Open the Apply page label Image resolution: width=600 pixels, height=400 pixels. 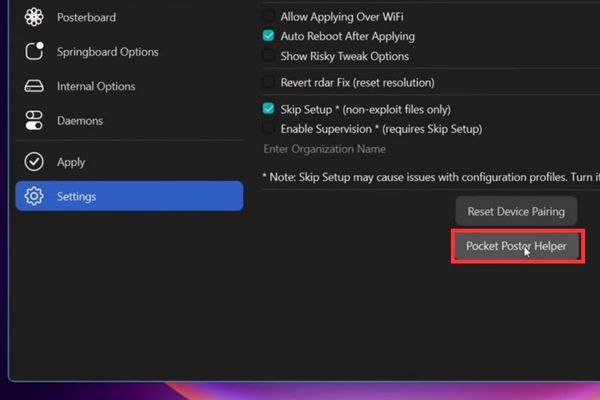[x=71, y=162]
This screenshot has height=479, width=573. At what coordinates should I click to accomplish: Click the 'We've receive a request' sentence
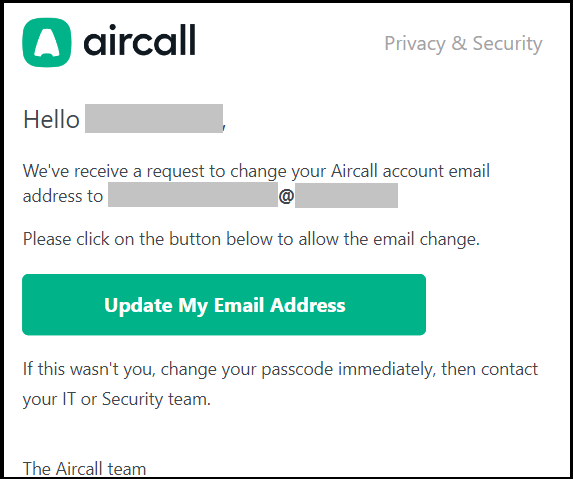[x=256, y=171]
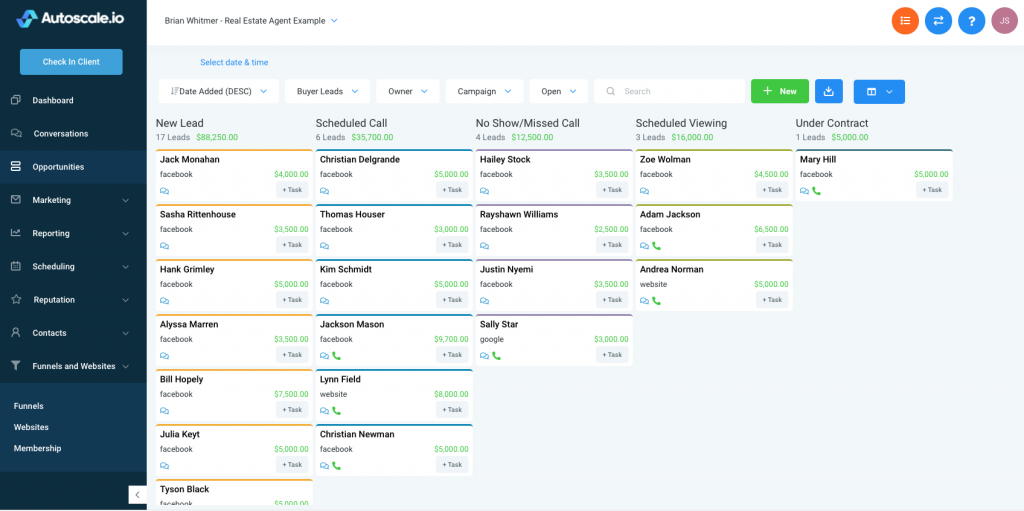Screen dimensions: 1024x511
Task: Open the board view switcher dropdown
Action: 879,91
______
Written exercise:
Echo the records verbatim, from the line holding "This screenshot has" through the end of the records, both ends included. Leave the pictures out of your answer.

The completed task:
This screenshot has height=479, width=573. At what coordinates should I click to accomplish: Click the 'We've receive a request' sentence
[x=256, y=171]
Screen dimensions: 1024x511
Task: Open the board view switcher dropdown
Action: 879,91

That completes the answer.